§ DATA EXTRACT
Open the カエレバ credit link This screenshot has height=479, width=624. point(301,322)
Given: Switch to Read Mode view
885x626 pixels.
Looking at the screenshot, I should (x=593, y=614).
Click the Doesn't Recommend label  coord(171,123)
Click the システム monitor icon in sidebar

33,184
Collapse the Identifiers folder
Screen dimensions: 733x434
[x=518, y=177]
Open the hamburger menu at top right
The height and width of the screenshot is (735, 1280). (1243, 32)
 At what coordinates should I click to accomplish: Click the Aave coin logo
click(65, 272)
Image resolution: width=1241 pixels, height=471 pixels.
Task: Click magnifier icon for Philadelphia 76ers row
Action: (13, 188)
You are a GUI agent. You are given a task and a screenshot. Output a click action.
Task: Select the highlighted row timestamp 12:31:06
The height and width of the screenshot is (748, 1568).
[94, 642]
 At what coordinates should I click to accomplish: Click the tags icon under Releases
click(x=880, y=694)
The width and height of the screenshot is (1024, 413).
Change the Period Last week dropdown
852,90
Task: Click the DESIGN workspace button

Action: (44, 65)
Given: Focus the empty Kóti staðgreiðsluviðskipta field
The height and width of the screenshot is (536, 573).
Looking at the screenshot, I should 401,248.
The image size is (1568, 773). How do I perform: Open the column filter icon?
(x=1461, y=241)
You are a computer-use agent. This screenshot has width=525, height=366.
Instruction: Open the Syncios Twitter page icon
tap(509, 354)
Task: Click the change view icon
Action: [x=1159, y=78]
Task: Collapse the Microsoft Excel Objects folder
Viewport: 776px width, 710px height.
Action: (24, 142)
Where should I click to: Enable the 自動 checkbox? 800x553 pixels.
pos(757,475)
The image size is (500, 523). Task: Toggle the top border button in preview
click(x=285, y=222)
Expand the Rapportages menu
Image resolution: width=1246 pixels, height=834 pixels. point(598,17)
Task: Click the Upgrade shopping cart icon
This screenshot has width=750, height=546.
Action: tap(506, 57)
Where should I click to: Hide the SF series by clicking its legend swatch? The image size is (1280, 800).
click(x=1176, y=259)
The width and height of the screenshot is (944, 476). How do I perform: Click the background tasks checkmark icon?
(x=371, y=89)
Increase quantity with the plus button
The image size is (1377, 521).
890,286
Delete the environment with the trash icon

§ ABOUT THIS EXERCISE
In this exercise, reproduce the material word for word, in full.

§ YOUR RESPONSE
Open the カエレバ credit link This screenshot has height=479, width=624. point(301,322)
Given: Switch to Read Mode view
885x626 pixels.
Looking at the screenshot, I should (x=593, y=614).
Click the Doesn't Recommend label  coord(171,123)
Click the システム monitor icon in sidebar

33,184
Collapse the Identifiers folder
Screen dimensions: 733x434
[x=518, y=177]
Open the hamburger menu at top right
The height and width of the screenshot is (735, 1280). (1243, 32)
 At what coordinates should I click to accomplish: Click the Aave coin logo
click(65, 272)
Image resolution: width=1241 pixels, height=471 pixels.
Task: Click magnifier icon for Philadelphia 76ers row
Action: (13, 188)
You are a GUI agent. You are given a task and a screenshot. Output a click action.
Task: Select the highlighted row timestamp 12:31:06
The height and width of the screenshot is (748, 1568).
[94, 642]
 At what coordinates should I click to accomplish: Click the tags icon under Releases
click(x=880, y=694)
The width and height of the screenshot is (1024, 413).
Change the Period Last week dropdown
852,90
Task: Click the DESIGN workspace button

Action: (44, 65)
Given: Focus the empty Kóti staðgreiðsluviðskipta field
The height and width of the screenshot is (536, 573).
Looking at the screenshot, I should 401,248.
The image size is (1568, 773). How do I perform: Open the column filter icon?
(x=1461, y=241)
You are a computer-use agent. This screenshot has width=525, height=366.
Instruction: Open the Syncios Twitter page icon
tap(509, 354)
Task: Click the change view icon
Action: [x=1159, y=78]
Task: Collapse the Microsoft Excel Objects folder
Viewport: 776px width, 710px height.
Action: (24, 142)
Where should I click to: Enable the 自動 checkbox? 800x553 pixels.
pos(757,475)
The image size is (500, 523). Task: Toggle the top border button in preview
click(x=285, y=222)
Expand the Rapportages menu
Image resolution: width=1246 pixels, height=834 pixels. point(598,17)
Task: Click the Upgrade shopping cart icon
This screenshot has width=750, height=546.
Action: tap(506, 57)
Where should I click to: Hide the SF series by clicking its legend swatch? The image size is (1280, 800).
click(x=1176, y=259)
The width and height of the screenshot is (944, 476). How do I perform: Click the background tasks checkmark icon?
(x=371, y=89)
Increase quantity with the plus button
The image size is (1377, 521).
890,286
Delete the environment with the trash icon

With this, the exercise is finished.